## What you are asked to do
Exactly as written, give again the line with "Open the three-dot more options menu" and all subsequent lines through the end of the records.

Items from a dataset
● ● ● ● ● ● ●

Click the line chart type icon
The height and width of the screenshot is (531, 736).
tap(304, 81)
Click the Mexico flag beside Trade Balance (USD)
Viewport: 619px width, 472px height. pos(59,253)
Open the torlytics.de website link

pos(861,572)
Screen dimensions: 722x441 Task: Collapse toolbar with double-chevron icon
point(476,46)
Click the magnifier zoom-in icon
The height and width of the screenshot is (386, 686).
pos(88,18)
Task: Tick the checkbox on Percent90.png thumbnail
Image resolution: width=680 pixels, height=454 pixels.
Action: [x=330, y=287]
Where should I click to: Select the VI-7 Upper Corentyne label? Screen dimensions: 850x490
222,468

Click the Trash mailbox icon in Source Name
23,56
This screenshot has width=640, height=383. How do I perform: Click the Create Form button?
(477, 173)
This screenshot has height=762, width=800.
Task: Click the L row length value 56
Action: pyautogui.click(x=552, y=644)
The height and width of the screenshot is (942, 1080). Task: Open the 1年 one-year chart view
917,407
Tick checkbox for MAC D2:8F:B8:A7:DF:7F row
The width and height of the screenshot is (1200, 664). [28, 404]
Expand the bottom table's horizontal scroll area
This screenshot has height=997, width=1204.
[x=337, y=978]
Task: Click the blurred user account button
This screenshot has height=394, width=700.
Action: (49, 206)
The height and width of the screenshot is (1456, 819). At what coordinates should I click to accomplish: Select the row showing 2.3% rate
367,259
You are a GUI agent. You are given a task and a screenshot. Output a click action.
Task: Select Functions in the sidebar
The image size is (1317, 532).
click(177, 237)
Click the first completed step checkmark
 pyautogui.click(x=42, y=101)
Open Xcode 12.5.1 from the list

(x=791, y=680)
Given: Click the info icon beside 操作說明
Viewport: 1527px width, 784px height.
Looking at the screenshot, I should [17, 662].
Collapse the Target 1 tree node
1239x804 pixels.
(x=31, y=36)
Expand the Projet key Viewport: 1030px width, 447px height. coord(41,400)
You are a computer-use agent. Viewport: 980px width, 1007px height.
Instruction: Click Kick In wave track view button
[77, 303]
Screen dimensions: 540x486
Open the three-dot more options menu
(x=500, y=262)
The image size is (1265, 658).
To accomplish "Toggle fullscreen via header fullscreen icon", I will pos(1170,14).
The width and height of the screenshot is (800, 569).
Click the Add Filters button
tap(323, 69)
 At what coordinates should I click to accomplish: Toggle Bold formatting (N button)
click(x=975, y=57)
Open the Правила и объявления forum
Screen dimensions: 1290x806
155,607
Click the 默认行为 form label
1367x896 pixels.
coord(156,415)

● ● ● ● ● ● ●

## Task response
Open the three-dot more options menu
(x=500, y=262)
The image size is (1265, 658).
To accomplish "Toggle fullscreen via header fullscreen icon", I will pos(1170,14).
The width and height of the screenshot is (800, 569).
Click the Add Filters button
tap(323, 69)
 At what coordinates should I click to accomplish: Toggle Bold formatting (N button)
click(x=975, y=57)
Open the Правила и объявления forum
Screen dimensions: 1290x806
155,607
Click the 默认行为 form label
1367x896 pixels.
coord(156,415)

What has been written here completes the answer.